Made in Korea
Page 2
“Valerie,” Umma said, pinching her nose like she was already exhausted by this conversation. “Please. What did I tell you about listening when adults are speaking?”
“I’m almost an adult,” I said.
“No. You’re seventeen. What kind of mother would I be if I let you talk back to me, huh? Now stay out of matters you don’t understand.”
I winced, shrinking at Umma’s words. I wanted to run up to my room and disappear, but for Halmeoni’s sake, I would stand my ground. “Well, I think Halmeoni knows what she’s talking about. Not to mention the doctor, who said she was doing fine at her last checkup.” I walked down the rest of the stairs, linking arms with my grandma. “If she wants to go out, you can’t keep her locked up here like a prisoner.”
Halmeoni straightened up, nodding her head. “Like a prisoner,” she repeated.
Umma looked back and forth between the two of us, pressing her lips together. “You two always gang up on me.
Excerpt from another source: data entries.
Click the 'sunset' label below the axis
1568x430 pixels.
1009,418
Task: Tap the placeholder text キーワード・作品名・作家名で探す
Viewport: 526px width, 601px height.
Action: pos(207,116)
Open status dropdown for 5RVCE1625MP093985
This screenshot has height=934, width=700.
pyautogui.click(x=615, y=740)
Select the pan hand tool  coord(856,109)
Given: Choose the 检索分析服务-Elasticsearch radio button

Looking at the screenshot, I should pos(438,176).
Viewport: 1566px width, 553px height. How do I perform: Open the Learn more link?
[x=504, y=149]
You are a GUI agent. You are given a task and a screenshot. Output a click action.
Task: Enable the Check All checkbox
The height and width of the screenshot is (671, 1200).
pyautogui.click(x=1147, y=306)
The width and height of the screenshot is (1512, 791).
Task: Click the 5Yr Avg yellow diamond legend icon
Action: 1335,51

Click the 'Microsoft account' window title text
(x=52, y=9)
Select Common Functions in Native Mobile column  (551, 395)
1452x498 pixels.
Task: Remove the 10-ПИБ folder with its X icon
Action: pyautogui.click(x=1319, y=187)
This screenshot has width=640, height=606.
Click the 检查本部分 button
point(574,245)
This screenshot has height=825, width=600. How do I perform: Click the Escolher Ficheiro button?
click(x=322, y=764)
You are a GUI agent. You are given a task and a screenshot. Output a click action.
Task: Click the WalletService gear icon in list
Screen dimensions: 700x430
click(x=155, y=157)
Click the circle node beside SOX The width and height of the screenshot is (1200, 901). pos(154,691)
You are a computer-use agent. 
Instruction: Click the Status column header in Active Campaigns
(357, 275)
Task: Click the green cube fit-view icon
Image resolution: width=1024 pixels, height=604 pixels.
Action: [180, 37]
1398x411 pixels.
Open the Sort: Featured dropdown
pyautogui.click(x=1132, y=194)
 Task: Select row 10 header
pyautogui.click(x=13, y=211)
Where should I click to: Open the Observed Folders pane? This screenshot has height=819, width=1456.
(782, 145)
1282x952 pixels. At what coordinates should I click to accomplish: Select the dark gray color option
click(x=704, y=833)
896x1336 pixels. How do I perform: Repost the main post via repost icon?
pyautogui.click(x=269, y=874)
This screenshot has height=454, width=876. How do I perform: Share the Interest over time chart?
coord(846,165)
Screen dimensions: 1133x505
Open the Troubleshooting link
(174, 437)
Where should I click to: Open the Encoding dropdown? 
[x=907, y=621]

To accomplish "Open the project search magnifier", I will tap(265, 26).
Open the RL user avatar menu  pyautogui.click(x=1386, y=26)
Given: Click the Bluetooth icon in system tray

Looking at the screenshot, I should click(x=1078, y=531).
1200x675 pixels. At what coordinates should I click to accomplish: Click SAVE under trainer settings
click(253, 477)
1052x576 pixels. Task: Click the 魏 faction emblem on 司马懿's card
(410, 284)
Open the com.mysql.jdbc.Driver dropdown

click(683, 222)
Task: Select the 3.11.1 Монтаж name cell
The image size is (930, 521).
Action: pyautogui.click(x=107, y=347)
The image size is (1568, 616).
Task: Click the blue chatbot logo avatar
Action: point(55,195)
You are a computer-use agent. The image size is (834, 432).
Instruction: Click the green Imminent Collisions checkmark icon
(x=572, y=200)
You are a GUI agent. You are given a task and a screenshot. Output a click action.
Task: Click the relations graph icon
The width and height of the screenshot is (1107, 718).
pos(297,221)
Umma, the doctor might say you’re fine, but there’s nothing wrong with being extra careful at your age. You’re not as healthy as you once were, no matter what you want to believe. Why must you be so stubborn? And you, Valerie.” She shook her head. “You need to learn how to listen like your sister. Samantha never disrespects me like this.”
With that, she turned on her heel and disappeared into the kitchen, where she started vigorously painting the cabinets again. I scowled, feeling the tips of my ears heat up in anger. Why did Umma always have to compare me to Samantha? This wasn’t even about her. Leave it to Umma to take any opportunity she could to highlight my older sister and make me feel like I was too young to know anything. Fuming, I dug into my fanny pack and tore open a strawberry Hi-Chew. I chewed furiously.
Halmeoni’s wrinkled hand covered mine. “Don’t listen to your mom,” she said gently. “You are doing me a favor. You’re my girl.”
She patted my hand and I smiled back, relaxing a little. Umma might not understand me, but Halmeoni always did. She made me feel like I was fine just as I was.
“How about I go for a walk with you and then we can have a spa day inside?” I suggested. “I’ll dye your hair again.”
“My girl,” Halmeoni said, patting me on the arm. “You know just how to cheer me up.”
And so we did. As I dyed Halmeoni’s hair that evening, with a Korean drama that we’d seen a hundred times already playing on my laptop, I couldn’t help but notice how stooped her shoulders were. She used to be so much taller than me, even just a couple of years ago.
“Halmeoni, you’re shrinking,” I said, trying to keep my voice jokey and light.
“Yah, you silly girl,” she said, swatting me in the arm. “I’m not shrinking. You’re just growing. You’re at a growing age right now. You’ll keep on getting taller for a long, long time, much taller than your halmeoni.”
I smiled. “Yeah, you’re right.”
She stared at the laptop screen, where the couple in the Korean drama was dancing in front of the Eiffel Tower. “What do you think it’s like there?” she asked. “Paris? Wouldn’t it be wonderful to go?” Her nose wrinkled in displeasure. “I don’t know why your mom has a fit anytime I talk about going anywhere. She thinks I can’t think for myself anymore.”
I said nothing, dyeing her curls in silence. When Halmeoni had first emigrated from South Korea with her two teenage daughters, she’d had big dreams of exploration. But between raising a family and getting older, she never had a chance to travel the world like she wanted to, even though she was always talking about the endless list of places she longed to see. I thought of the cash in my fanny pack and the rest of the money I’d been saving since my sophomore year. Halmeoni didn’t know it, but I’d been saving all that money so I could take her on a trip of a lifetime. We would go to Paris and visit art museums and eat cheese from charcuterie boards with gochujang, because Halmeoni never went anywhere without a travel-sized tube of her favorite spicy paste.
She deserved to see everything she wanted to, and I would take her there. Umma would disapprove, of course, but like I said, we weren’t her prisoners. How could she hold us back if I was the one funding everything and Halmeoni was healthy enough to go? I was going to make this happen no matter what, and when I did, Umma would finally see that I wasn’t just a child who knew nothing. I was way more capable than she thought I was.
I’d prove it.
Monday / September 16
The following Monday, I was still mulling over Umma and Halmeoni’s never-ending argument while I waited for my customers. I leaned against my locker, chewing on a green-apple Hi-Chew, the best flavor for thinking. I didn’t understand why Umma couldn’t see how trapped she was making Halmeoni feel. Besides, everyone knew that fresh air was good for your health. Why wouldn’t Umma want that for Halmeoni?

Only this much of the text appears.